Additionally, specialized bioinformatics tools are needed to handle the circular mtDNA and to jointly analyze heteroplasmy with methylation. Our approach addresses these gaps by using algorithms tailored to mtDNA’s unique characteristics, allowing us to simultaneously assess sequence heteroplasmy and methylation on single molecules. This represents a methodological advance in the emerging field of mitochondrial epigenomics, laying the groundwork for deeper insights into mtDNA regulation in aging and disease.

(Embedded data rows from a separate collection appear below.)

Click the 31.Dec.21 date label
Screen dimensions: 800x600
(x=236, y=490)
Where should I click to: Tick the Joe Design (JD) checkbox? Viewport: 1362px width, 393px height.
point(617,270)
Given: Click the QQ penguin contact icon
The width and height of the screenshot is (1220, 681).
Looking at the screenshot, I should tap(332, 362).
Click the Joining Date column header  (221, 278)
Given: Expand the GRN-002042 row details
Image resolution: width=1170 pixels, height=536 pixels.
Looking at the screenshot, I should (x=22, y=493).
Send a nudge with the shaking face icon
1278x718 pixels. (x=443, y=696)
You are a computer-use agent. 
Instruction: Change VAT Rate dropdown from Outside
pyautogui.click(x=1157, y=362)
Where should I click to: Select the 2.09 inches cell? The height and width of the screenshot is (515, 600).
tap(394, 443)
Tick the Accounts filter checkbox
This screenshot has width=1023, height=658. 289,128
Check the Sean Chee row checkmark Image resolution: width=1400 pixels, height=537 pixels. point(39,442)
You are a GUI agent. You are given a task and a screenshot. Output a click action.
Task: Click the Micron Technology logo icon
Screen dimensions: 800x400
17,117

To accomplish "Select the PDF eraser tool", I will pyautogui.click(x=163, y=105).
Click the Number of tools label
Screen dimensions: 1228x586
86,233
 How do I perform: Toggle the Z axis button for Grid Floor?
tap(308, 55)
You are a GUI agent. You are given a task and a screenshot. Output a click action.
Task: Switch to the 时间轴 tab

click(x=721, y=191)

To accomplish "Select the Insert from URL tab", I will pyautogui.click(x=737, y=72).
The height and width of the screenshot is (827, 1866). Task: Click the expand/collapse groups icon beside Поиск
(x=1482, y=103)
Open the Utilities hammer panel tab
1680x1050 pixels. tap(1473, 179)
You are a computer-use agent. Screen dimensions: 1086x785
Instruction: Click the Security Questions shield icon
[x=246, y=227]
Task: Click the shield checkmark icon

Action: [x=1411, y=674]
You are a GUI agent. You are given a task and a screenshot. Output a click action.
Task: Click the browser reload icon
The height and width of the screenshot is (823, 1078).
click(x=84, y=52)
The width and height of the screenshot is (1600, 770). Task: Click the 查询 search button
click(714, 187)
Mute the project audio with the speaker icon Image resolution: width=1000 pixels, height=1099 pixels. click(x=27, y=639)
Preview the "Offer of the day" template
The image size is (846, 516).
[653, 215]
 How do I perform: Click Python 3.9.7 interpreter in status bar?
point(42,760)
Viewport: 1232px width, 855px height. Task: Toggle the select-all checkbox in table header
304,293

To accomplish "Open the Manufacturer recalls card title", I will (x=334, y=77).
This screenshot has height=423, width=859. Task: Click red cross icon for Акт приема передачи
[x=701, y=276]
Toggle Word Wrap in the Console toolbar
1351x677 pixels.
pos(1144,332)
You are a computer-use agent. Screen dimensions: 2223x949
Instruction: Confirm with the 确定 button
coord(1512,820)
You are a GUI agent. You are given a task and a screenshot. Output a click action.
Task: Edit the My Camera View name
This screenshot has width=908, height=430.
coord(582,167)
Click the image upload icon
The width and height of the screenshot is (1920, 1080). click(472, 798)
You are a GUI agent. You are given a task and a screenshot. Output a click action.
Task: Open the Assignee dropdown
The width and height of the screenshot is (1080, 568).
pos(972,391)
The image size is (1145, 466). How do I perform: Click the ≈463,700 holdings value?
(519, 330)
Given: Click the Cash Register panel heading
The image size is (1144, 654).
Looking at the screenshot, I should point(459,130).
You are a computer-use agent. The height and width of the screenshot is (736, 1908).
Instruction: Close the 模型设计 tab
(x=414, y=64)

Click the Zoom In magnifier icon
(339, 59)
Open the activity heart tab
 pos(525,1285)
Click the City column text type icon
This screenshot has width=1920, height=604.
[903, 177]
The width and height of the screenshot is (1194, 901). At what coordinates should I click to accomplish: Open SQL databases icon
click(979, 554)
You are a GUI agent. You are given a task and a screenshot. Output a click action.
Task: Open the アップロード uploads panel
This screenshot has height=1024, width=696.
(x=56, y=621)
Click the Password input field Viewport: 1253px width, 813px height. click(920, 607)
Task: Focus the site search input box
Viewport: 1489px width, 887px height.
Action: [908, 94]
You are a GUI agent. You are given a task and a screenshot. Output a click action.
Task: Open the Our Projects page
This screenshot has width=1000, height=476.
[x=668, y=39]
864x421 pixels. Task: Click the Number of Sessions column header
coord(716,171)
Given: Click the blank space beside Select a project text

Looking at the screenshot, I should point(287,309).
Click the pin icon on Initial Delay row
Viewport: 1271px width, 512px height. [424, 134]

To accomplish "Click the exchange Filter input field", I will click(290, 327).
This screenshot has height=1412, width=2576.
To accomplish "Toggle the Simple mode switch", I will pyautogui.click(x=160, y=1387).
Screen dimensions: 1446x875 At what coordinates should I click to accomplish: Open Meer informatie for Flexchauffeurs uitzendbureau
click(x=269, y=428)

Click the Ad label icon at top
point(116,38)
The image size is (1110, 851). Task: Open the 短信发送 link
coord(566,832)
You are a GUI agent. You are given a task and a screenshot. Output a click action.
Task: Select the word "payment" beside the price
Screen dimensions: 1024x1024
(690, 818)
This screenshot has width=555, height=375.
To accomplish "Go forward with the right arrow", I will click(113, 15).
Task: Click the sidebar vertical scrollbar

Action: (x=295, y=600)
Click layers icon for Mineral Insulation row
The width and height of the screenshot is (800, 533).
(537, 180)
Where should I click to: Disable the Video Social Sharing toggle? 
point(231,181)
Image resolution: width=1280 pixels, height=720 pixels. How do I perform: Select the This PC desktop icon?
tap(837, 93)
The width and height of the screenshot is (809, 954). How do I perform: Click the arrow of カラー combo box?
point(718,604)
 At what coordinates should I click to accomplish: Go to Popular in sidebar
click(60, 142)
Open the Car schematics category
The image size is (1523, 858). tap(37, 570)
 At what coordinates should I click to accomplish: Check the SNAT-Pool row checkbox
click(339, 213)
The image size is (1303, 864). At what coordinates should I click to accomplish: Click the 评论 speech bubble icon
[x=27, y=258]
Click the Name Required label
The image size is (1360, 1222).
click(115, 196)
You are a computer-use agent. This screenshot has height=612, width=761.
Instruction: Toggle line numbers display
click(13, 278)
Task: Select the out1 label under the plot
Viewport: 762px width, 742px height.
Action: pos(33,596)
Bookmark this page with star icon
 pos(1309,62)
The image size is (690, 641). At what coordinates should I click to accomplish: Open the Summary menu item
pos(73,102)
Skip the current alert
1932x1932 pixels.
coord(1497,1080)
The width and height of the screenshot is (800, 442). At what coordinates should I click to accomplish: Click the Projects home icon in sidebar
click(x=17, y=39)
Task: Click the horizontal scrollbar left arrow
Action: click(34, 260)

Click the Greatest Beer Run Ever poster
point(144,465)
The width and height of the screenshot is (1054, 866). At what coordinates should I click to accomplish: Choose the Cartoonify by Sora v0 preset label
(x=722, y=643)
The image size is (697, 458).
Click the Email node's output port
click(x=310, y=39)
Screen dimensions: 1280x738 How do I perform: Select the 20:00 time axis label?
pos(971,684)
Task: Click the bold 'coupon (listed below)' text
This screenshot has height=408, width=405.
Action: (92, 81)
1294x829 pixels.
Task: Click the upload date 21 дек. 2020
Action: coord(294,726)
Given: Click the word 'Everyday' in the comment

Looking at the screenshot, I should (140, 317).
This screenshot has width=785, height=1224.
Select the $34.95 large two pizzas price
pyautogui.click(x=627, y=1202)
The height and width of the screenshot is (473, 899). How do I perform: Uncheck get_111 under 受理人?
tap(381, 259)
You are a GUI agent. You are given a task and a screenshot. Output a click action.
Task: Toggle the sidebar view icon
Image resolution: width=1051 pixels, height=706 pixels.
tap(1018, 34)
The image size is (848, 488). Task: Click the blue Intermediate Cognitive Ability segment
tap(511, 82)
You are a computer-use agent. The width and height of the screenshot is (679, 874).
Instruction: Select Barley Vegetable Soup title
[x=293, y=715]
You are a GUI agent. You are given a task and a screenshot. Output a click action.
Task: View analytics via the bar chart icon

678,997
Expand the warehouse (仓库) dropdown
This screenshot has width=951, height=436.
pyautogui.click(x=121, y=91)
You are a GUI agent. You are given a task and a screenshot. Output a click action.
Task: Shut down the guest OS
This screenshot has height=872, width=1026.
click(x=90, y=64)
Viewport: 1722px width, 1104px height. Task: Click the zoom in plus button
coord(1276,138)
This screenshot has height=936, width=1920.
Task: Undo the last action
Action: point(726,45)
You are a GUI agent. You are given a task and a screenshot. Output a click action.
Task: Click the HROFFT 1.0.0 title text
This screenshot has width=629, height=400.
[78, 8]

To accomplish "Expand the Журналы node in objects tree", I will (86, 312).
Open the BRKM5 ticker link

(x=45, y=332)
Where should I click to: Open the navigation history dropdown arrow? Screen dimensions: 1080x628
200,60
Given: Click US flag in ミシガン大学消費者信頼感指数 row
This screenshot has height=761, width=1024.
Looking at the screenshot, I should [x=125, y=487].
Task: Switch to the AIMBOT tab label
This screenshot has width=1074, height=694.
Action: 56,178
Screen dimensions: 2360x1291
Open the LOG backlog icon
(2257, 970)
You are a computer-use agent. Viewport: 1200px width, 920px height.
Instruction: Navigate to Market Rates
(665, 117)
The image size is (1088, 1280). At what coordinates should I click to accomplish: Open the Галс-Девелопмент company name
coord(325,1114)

Building on our findings that nanopore adaptive sampling effectively decouples base modification detection from sequencing coverage artifacts (as suggested by the analysis in
Figure 10C,D), our data support the detection of genuine, albeit low-level, non-CpG methylation signals directly from native mtDNA molecules. Our analysis pipeline, utilizing Dorado basecalling with MM and ML tags to identify cytosine modifications (
Figure 10), revealed globally low levels of methylation, predominantly appearing independent of CpG context. This finding aligns with studies such as Patil et al. [
22] which used orthogonal methods and also concluded that non-CpG (CpH) methylation is the more prevalent, though still potentially sparse, form in human mtDNA. While our study lacks independent validation (a limitation discussed previously), the observation of consistent low-level patterns irrespective of coverage depth (
Figure 10A vs.
Figure 10B) or sequencing strategy (AS vs WGS,
Figure 10C vs.
Figure 10D) lends support to these signals reflecting features of the sequenced molecules rather than mere technical noise. Furthermore, the potential functional relevance of
maintaining low mtDNA methylation levels is underscored by studies indicating that artificial or pathological
hypermethylation can perturb mitochondrial gene expression and function [
31]. For instance, hypermethylation of genes like ND6 observed under specific pathological conditions associated with obesity models appeared detrimental [
52], suggesting that significant increases above baseline methylation might be functionally disruptive. Bicci et al. CpG considers mtDNA methylation as technical artifact of low sequencing coverage [
49]. Interestingly, AS application produces specific co-occurrence patterns between genetic variants and methylation marks, particularly in functionally significant regions like the D-loop. This integrated approach not only preserves the phase relationship between epigenetic modifications and sequence polymorphisms but also the identification of putative methylation clusters regardless of the modification that could correlate with particular haplotypes—relationships that would remain undetectable using conventional separate analyses. One important limitation of this study is that only the AdMSC cell line under the intact condition was subject to this analysis. As another study recently proved increased methylation in ND5 mitochondrial gene after challenge [
31], and we should expect methylation phenomena in mitochondria to be dynamic phenomena, regardless of how rare and low frequency they are. Their lower frequency should not be regarded as a result of lesser importance, as this could be due to signaling regulation phenomena. Beyond 5mC, it is increasingly recognized that other base modifications contribute to the mitochondrial epitranscriptome and, potentially, the epigenome. Notably, N6-methyladenosine (m6A) has been identified and characterized as a distinct epigenetic mark within mammalian mtDNA, installed by enzymes like METTL3/14 and potentially regulated by demethylases such as ALKBH1 [
31]. This presents an alternative or parallel layer of epigenetic control operating within mitochondria. The functional role of mtDNA m6A methylation is still under investigation, but evidence suggests it could be involved in modulating crucial processes such as mtDNA replication and the expression of mitochondrial genes [
31] and happened to be hyper-methylated [
52]. Our current study, focused on cytosine modifications detected by standard Dorado models, was not designed to assess m6A; exploring the landscape and interplay of different modifications using tailored approaches is a pertinent future direction.